• **Stored data entries**

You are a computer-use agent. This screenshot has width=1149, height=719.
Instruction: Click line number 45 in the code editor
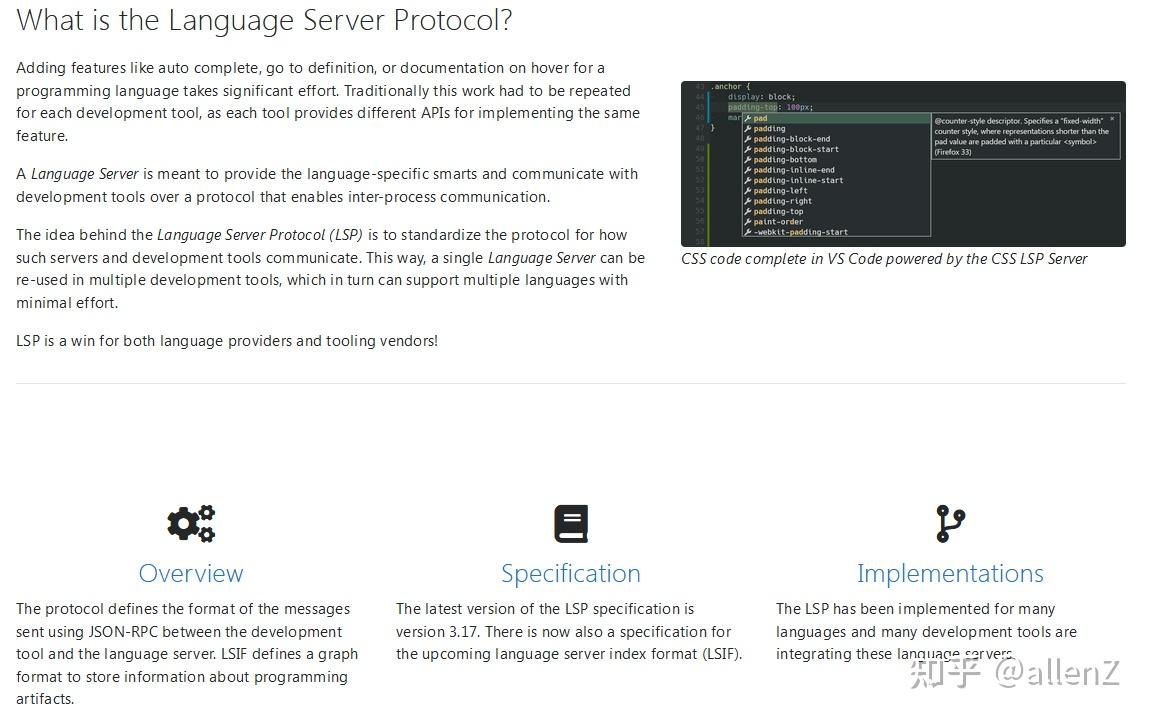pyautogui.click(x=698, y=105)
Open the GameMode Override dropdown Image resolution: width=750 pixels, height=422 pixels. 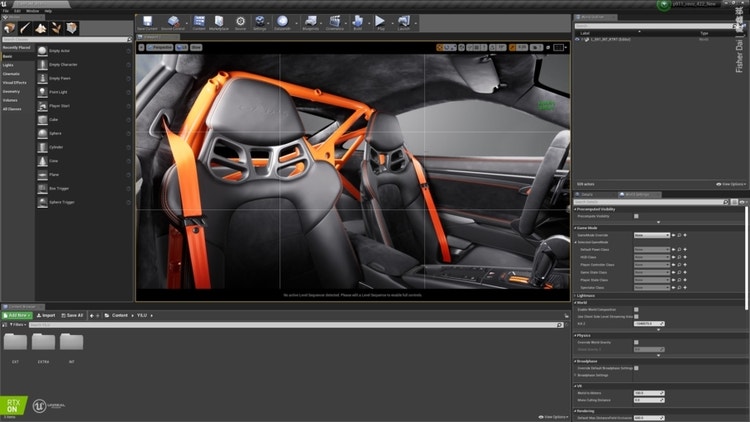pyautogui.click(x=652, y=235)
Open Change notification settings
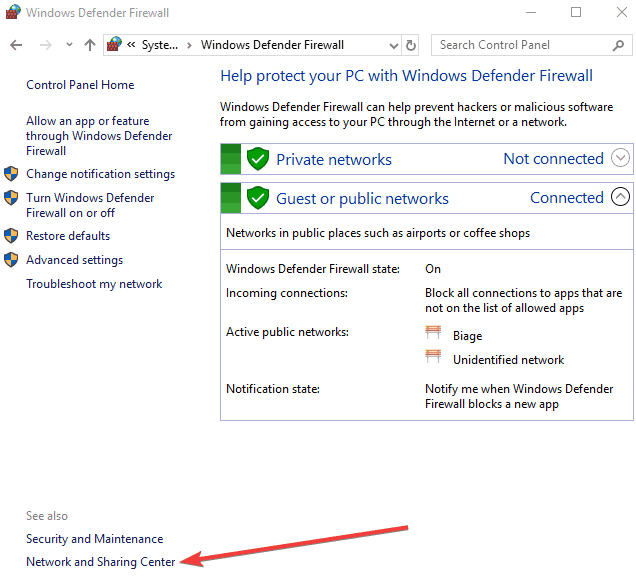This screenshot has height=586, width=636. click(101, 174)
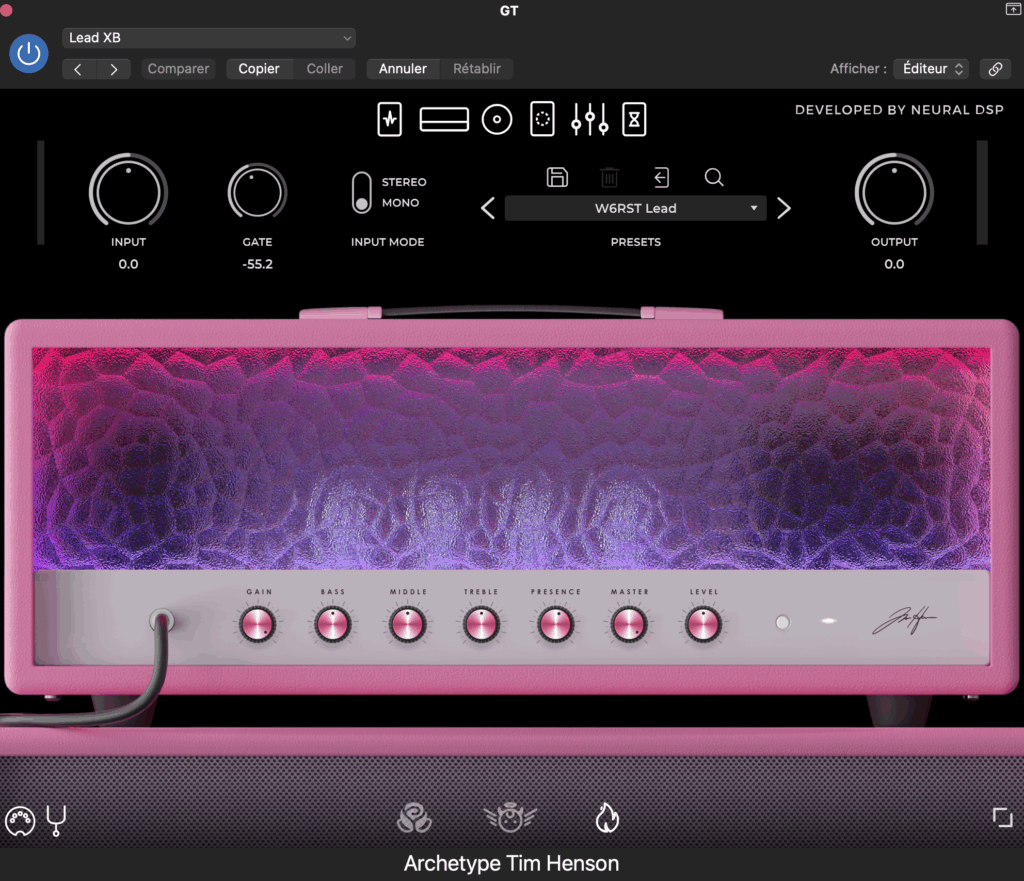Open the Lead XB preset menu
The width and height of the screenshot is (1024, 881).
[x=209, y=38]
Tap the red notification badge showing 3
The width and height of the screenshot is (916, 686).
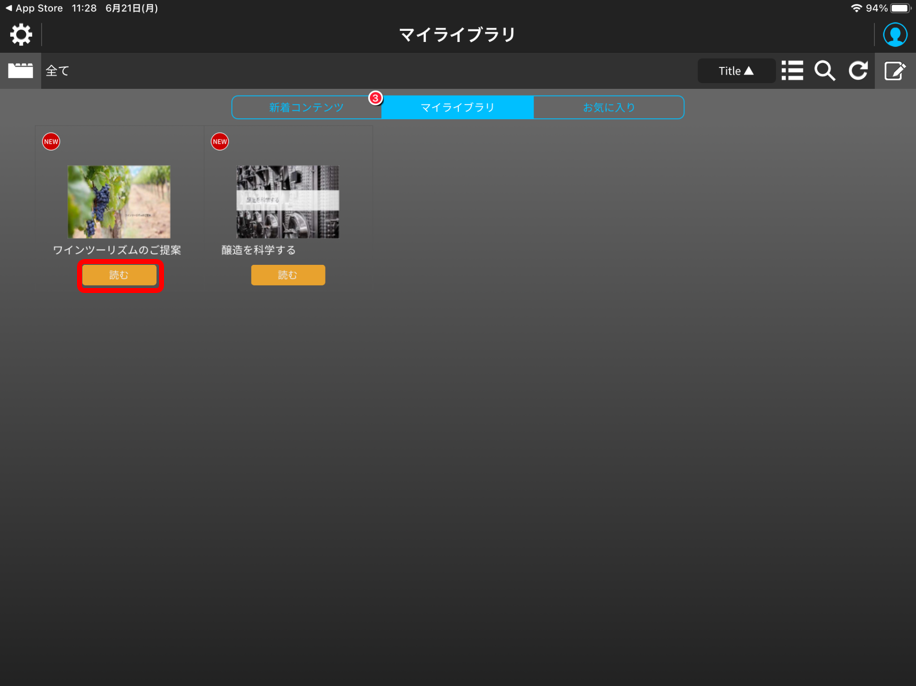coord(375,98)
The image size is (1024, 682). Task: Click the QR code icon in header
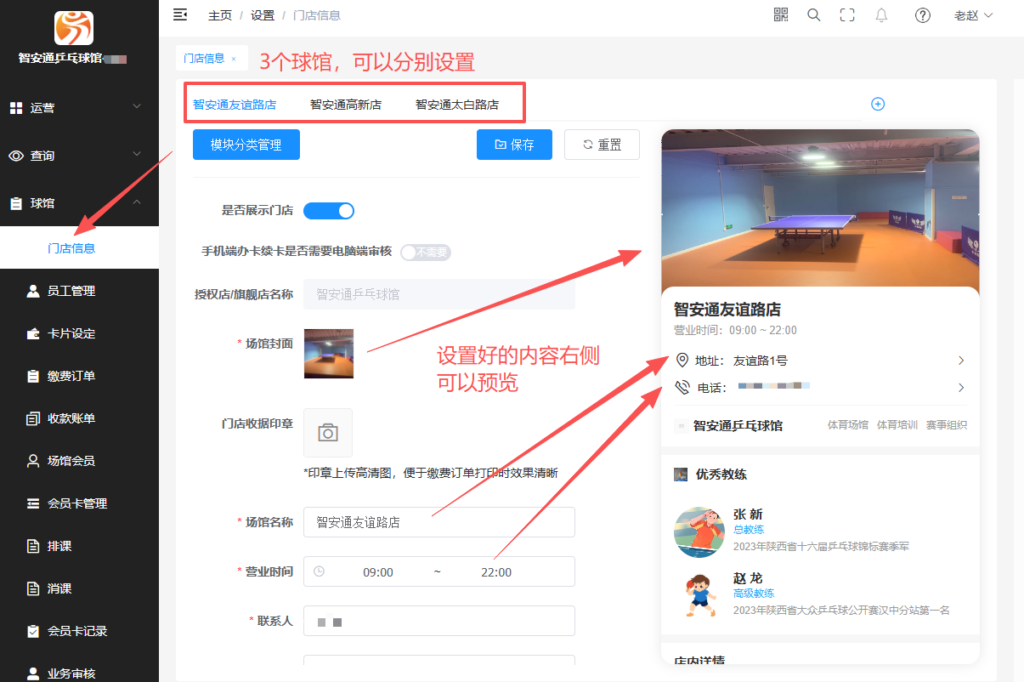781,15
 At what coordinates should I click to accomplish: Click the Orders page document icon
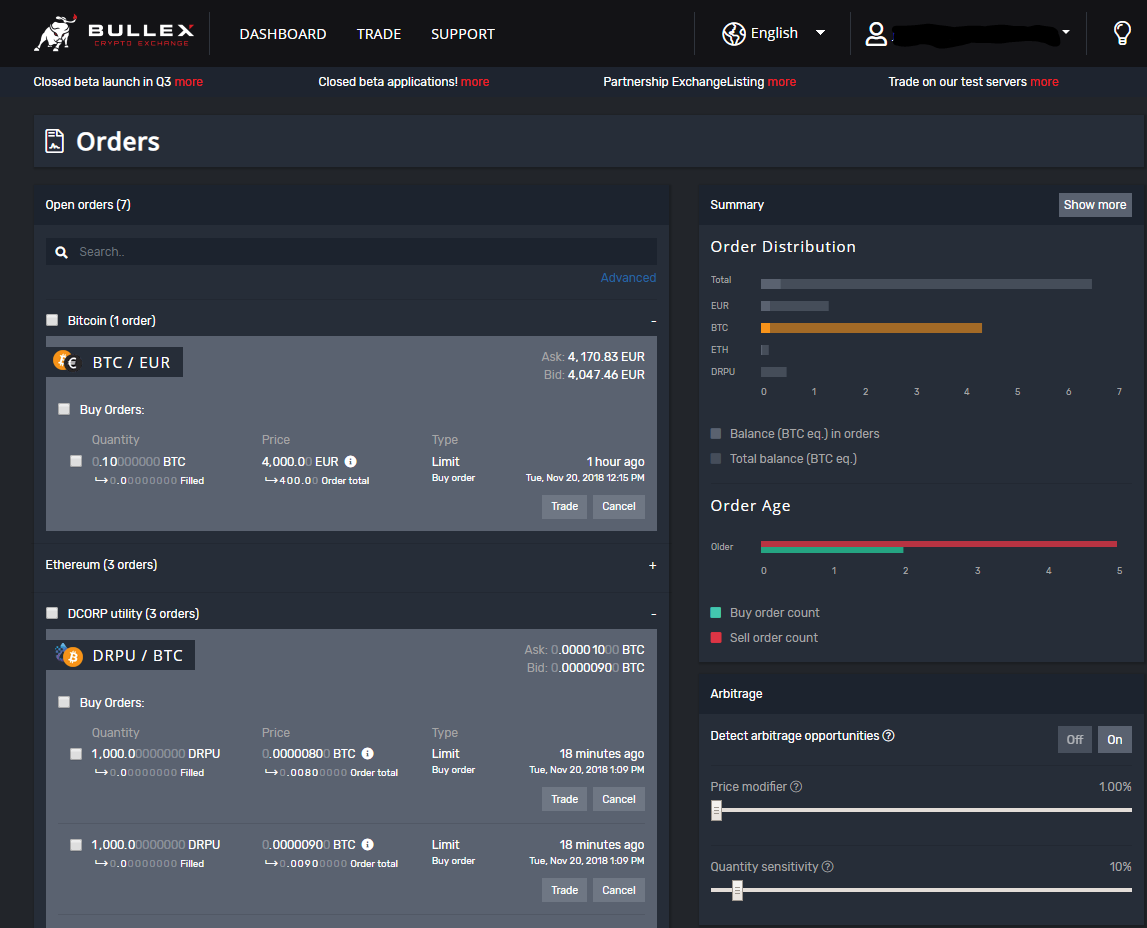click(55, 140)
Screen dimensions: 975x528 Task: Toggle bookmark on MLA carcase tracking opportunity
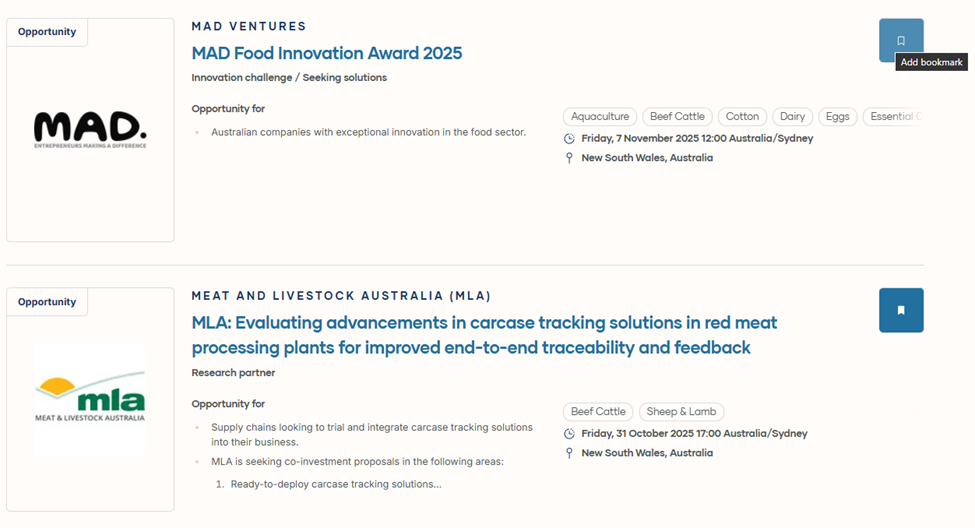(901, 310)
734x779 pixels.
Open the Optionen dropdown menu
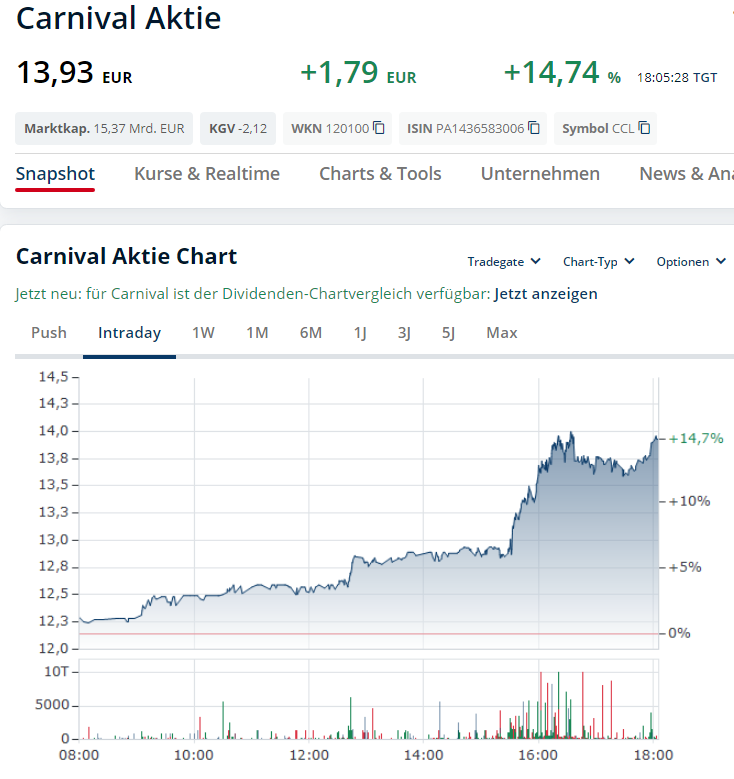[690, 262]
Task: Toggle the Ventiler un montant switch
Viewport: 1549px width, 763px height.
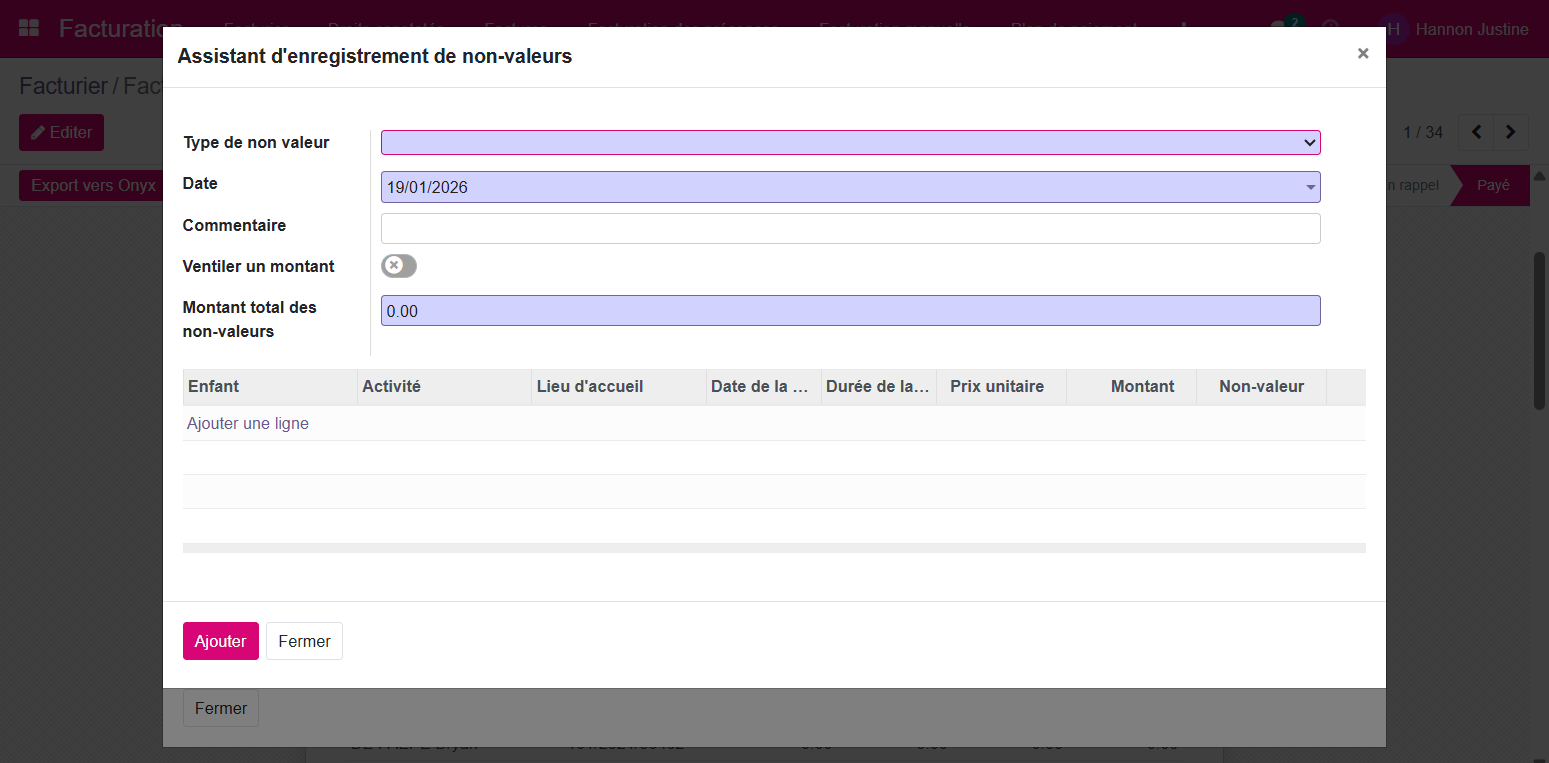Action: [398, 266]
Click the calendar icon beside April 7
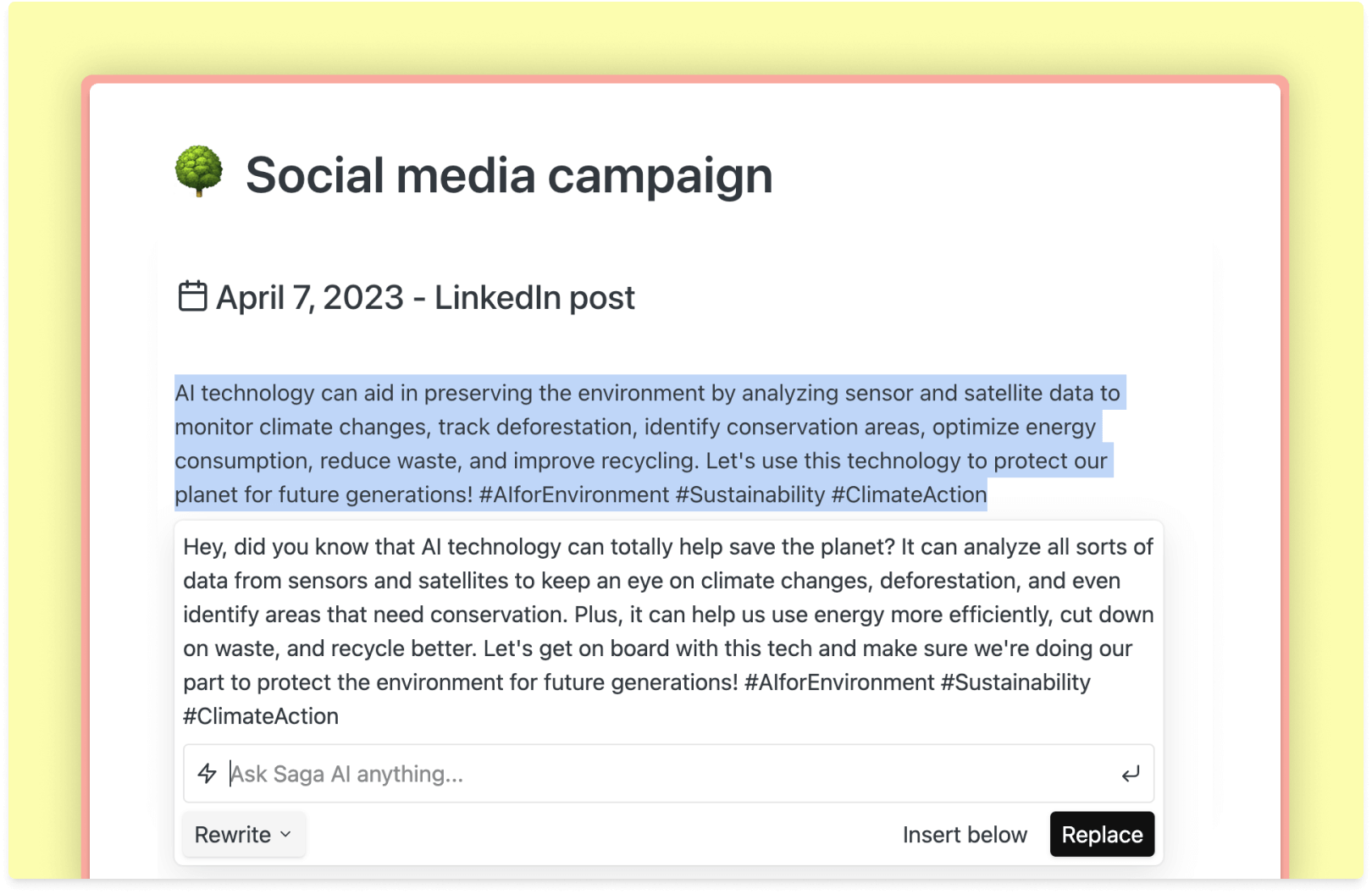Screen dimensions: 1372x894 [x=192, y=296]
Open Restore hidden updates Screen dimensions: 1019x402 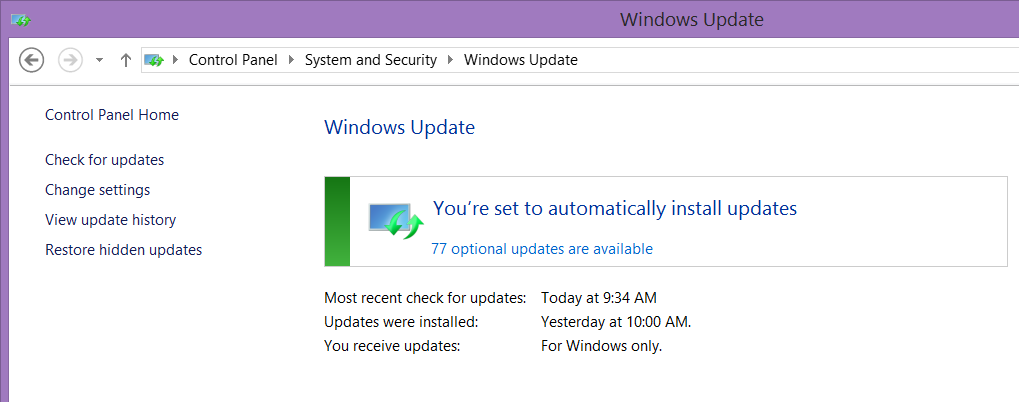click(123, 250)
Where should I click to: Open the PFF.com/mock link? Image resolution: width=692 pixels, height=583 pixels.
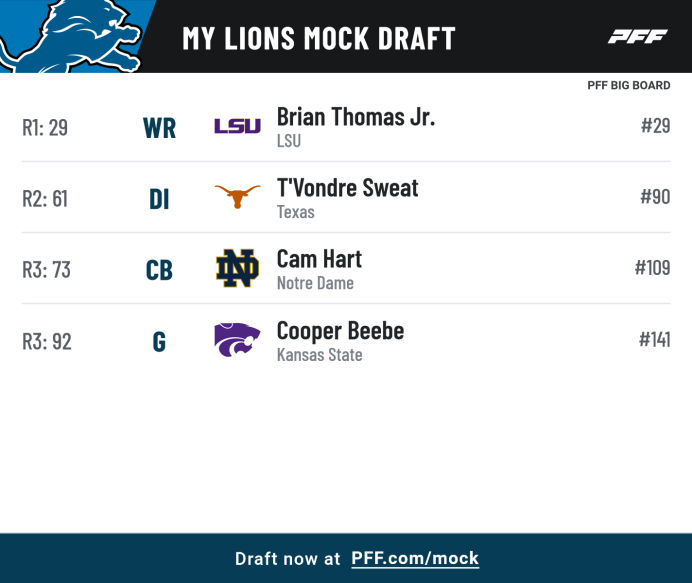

• **TO DO**
Going by the entries above, repeat exactly the lines that start at the line with "The width and height of the screenshot is (916, 686)." and go on through the line with "734x779 pixels.". Pictures are not part of the copy.

• **SOLUTION FOR THIS PROBLEM**
The width and height of the screenshot is (916, 686).
coord(375,98)
The image size is (1024, 682). Task: Click the QR code icon in header
781,15
 At what coordinates should I click to accomplish: Click the Orders page document icon
click(55, 140)
Screen dimensions: 975x528 Task: Toggle bookmark on MLA carcase tracking opportunity
(901, 310)
734x779 pixels.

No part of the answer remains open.